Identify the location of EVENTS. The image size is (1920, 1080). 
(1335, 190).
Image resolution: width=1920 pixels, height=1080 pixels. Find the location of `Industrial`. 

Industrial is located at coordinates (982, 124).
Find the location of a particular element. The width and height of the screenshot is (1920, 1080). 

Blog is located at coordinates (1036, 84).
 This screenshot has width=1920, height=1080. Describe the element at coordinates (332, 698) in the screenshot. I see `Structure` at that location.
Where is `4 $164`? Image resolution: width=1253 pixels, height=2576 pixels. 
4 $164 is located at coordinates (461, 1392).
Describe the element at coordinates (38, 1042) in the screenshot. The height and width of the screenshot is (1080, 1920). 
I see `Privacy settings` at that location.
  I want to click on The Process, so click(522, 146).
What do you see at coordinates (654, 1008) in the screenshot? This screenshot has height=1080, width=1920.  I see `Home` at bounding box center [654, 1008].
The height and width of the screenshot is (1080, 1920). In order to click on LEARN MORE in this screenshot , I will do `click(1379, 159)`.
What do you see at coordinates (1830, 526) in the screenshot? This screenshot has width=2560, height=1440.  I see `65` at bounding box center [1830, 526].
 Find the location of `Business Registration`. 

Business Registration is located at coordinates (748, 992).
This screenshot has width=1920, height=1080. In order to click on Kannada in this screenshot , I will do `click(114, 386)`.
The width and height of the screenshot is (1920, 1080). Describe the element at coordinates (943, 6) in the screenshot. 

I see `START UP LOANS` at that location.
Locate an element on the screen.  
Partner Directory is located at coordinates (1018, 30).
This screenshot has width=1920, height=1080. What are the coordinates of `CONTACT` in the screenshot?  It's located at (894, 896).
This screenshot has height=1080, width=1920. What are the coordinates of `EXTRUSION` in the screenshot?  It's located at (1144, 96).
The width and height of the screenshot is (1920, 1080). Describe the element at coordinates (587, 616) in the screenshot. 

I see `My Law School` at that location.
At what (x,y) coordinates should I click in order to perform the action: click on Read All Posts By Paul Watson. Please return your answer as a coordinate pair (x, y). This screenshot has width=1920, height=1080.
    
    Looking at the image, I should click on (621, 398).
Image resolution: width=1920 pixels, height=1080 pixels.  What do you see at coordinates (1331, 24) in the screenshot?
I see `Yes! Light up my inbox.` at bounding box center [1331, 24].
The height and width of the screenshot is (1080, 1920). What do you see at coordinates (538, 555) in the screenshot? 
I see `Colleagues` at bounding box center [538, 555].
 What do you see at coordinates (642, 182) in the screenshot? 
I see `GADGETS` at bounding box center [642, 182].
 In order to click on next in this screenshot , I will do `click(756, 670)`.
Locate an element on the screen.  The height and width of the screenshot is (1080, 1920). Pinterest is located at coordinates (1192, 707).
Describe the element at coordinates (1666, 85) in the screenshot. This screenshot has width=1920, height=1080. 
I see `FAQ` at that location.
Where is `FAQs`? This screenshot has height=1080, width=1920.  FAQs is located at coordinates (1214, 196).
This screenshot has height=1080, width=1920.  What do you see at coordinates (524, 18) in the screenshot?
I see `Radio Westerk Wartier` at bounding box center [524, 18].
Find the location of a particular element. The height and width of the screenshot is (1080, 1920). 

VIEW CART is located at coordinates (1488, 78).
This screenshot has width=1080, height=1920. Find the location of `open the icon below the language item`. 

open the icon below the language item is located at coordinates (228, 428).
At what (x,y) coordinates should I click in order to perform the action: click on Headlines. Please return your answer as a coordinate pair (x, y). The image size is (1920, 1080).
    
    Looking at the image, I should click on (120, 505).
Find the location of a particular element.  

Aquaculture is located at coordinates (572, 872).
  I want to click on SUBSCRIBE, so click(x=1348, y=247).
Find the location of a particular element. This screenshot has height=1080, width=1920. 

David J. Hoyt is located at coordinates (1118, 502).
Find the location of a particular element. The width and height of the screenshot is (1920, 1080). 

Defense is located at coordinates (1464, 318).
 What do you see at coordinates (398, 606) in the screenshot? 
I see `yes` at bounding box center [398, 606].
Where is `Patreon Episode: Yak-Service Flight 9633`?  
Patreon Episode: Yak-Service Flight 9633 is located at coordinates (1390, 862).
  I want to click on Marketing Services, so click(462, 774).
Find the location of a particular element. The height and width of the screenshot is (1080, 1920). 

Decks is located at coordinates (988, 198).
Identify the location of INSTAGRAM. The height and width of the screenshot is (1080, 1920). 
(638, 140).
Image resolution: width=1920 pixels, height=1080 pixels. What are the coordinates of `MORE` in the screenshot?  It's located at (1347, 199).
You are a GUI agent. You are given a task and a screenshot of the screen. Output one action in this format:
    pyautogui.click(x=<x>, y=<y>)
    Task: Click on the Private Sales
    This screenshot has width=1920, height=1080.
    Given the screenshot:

GOAL: Copy all of the records above word for word, keeping every line in its original order.

EXERCISE ANSWER:
Identify the location of EVENTS. The image size is (1920, 1080). 
(1335, 190).
Image resolution: width=1920 pixels, height=1080 pixels. Find the location of `Industrial`. 

Industrial is located at coordinates (982, 124).
Find the location of a particular element. The width and height of the screenshot is (1920, 1080). 

Blog is located at coordinates (1036, 84).
 This screenshot has width=1920, height=1080. Describe the element at coordinates (332, 698) in the screenshot. I see `Structure` at that location.
Where is `4 $164`? Image resolution: width=1253 pixels, height=2576 pixels. 
4 $164 is located at coordinates (461, 1392).
Describe the element at coordinates (38, 1042) in the screenshot. The height and width of the screenshot is (1080, 1920). 
I see `Privacy settings` at that location.
  I want to click on The Process, so click(522, 146).
What do you see at coordinates (654, 1008) in the screenshot? This screenshot has height=1080, width=1920.  I see `Home` at bounding box center [654, 1008].
The height and width of the screenshot is (1080, 1920). In order to click on LEARN MORE in this screenshot , I will do `click(1379, 159)`.
What do you see at coordinates (1830, 526) in the screenshot? This screenshot has width=2560, height=1440.  I see `65` at bounding box center [1830, 526].
 Find the location of `Business Registration`. 

Business Registration is located at coordinates (748, 992).
This screenshot has width=1920, height=1080. In order to click on Kannada in this screenshot , I will do `click(114, 386)`.
The width and height of the screenshot is (1920, 1080). Describe the element at coordinates (943, 6) in the screenshot. 

I see `START UP LOANS` at that location.
Locate an element on the screen.  
Partner Directory is located at coordinates (1018, 30).
This screenshot has width=1920, height=1080. What are the coordinates of `CONTACT` in the screenshot?  It's located at (894, 896).
This screenshot has height=1080, width=1920. What are the coordinates of `EXTRUSION` in the screenshot?  It's located at (1144, 96).
The width and height of the screenshot is (1920, 1080). Describe the element at coordinates (587, 616) in the screenshot. 

I see `My Law School` at that location.
At what (x,y) coordinates should I click in order to perform the action: click on Read All Posts By Paul Watson. Please return your answer as a coordinate pair (x, y). This screenshot has width=1920, height=1080.
    
    Looking at the image, I should click on (621, 398).
Image resolution: width=1920 pixels, height=1080 pixels.  What do you see at coordinates (1331, 24) in the screenshot?
I see `Yes! Light up my inbox.` at bounding box center [1331, 24].
The height and width of the screenshot is (1080, 1920). What do you see at coordinates (538, 555) in the screenshot? 
I see `Colleagues` at bounding box center [538, 555].
 What do you see at coordinates (642, 182) in the screenshot? 
I see `GADGETS` at bounding box center [642, 182].
 In order to click on next in this screenshot , I will do `click(756, 670)`.
Locate an element on the screen.  The height and width of the screenshot is (1080, 1920). Pinterest is located at coordinates (1192, 707).
Describe the element at coordinates (1666, 85) in the screenshot. This screenshot has width=1920, height=1080. 
I see `FAQ` at that location.
Where is `FAQs`? This screenshot has height=1080, width=1920.  FAQs is located at coordinates (1214, 196).
This screenshot has height=1080, width=1920.  What do you see at coordinates (524, 18) in the screenshot?
I see `Radio Westerk Wartier` at bounding box center [524, 18].
Find the location of a particular element. The height and width of the screenshot is (1080, 1920). 

VIEW CART is located at coordinates (1488, 78).
This screenshot has width=1080, height=1920. Find the location of `open the icon below the language item`. 

open the icon below the language item is located at coordinates (228, 428).
At what (x,y) coordinates should I click in order to perform the action: click on Headlines. Please return your answer as a coordinate pair (x, y). The image size is (1920, 1080).
    
    Looking at the image, I should click on (120, 505).
Find the location of a particular element.  

Aquaculture is located at coordinates (572, 872).
  I want to click on SUBSCRIBE, so click(x=1348, y=247).
Find the location of a particular element. This screenshot has height=1080, width=1920. 

David J. Hoyt is located at coordinates (1118, 502).
Find the location of a particular element. The width and height of the screenshot is (1920, 1080). 

Defense is located at coordinates (1464, 318).
 What do you see at coordinates (398, 606) in the screenshot? 
I see `yes` at bounding box center [398, 606].
Where is `Patreon Episode: Yak-Service Flight 9633`?  
Patreon Episode: Yak-Service Flight 9633 is located at coordinates (1390, 862).
  I want to click on Marketing Services, so click(462, 774).
Find the location of a particular element. The height and width of the screenshot is (1080, 1920). 

Decks is located at coordinates (988, 198).
Identify the location of INSTAGRAM. The height and width of the screenshot is (1080, 1920). 
(638, 140).
Image resolution: width=1920 pixels, height=1080 pixels. What are the coordinates of `MORE` in the screenshot?  It's located at (1347, 199).
You are a GUI agent. You are given a task and a screenshot of the screen. Output one action in this format:
    pyautogui.click(x=<x>, y=<y>)
    Task: Click on the Private Sales
    This screenshot has width=1920, height=1080.
    Given the screenshot:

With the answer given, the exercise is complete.